(Document extract):
********

1

ashamed as I am to admit it, I'm terrible with regex... so here I am to ask your help :)

i have an html file that looks sorta like this:

<table>
  <tr>
    <td sadf="a">
      <a href="">asdf</a>
    </td>
  </tr>
</table>

what I'd like to do, with Perl regex, is remove everything except for everything in the td tag. so i would want output to be this:

<td sadf="a">
  <a href="">asdf</a>
</td>

please help me out. Thanks

dolphy
  • 6,218
  • 4
  • 24
  • 32
Aelfhere
  • 171
  • 2
  • 12
  • 8
    [Some people have mild opinions about this](http://stackoverflow.com/questions/1732348/regex-match-open-tags-except-xhtml-self-contained-tags) – dolphy Jun 22 '11 at 16:42
  • Read the 'Fools Rush In...' section for the regex tag wiki http://stackoverflow.com/tags/regex/info – mrk Jun 22 '11 at 22:42

3 Answers3

3

A html parser would be much better at this task, but if you insist on using a regular expression, try this:

<td[\s\S]*?</td>

It matches as few of any character as possible up until the end tag </td>.

agent-j
  • 27,335
  • 5
  • 52
  • 79
  • Out of curiosity, could this handle nested tables within the data element? – dolphy Jun 22 '11 at 17:01
  • 1
    @Dolphy. This regex would not support nested tables. I think we can all agree that an html parser would be better suited for that task. – agent-j Jun 22 '11 at 17:30
  • Just curious! I'm no great shakes at regular expressions (notice my lack of even trying to come up with an answer), and this is getting me learning about this whole greedy thing. Sometimes, quick and dirty does the job :D – dolphy Jun 22 '11 at 17:46
  • @Dolphy, a greedy match would get the entire nested table, but if there were multiple TDs, it would suck all the TDs as well. So, I chose lazy with the `*?`. I know the some flavors support depths (which could probably reliably parse x-html and xml), but I haven't looked into these. – agent-j Jun 22 '11 at 18:28
3

Try using XML::Simple. As others have pointed out, you can't use regex for parsing XML.

********

(Supplied material):
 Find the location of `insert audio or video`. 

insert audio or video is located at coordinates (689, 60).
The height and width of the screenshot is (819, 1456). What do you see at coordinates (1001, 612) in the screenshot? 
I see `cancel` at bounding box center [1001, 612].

********

(Problems):
(a) In the Perl regex thread, why did agent-j use the lazy `*?` in the pattern rather than a greedy match?
(b) Which module does the final answer in the Perl regex thread recommend?
(c) Continue the Perl regex thread from its last sentence.
The lines have no connection to the text.

(Results by task):
(a) A greedy match would take in the whole nested table, but with multiple TDs it would also swallow all of them. The lazy `*?` matches as few characters as possible, up to the first closing </td>.

(b) XML::Simple.

(c)
XML::Simple will turn your HTML into a hash structure. From there, you can easily locate the "td" element, and copy the whole thing to another hash reference. Then, you can use XML::Simple to turn it back into HTML.

XML::Simple can't guarantee the same structure in XML (although it'll be pro-grammatically the same). However, I rarely have problems with turning HTML into a hashref and back into HTML.

David W.
  • 105,218
  • 39
  • 216
  • 337
1

A simpler way of thinking of this is that you want to grab the tag part with a regular expression (rather than remove everything except the tag part).

In this case, the regular expression is simple, and would probably look something like this for the first line, for example: <td \w+?="\w*"> (you can match \n to grab a multiline block). It's hard to answer without knowing exactly what is changing in your regex, but if you follow a reference like this one you should be fine.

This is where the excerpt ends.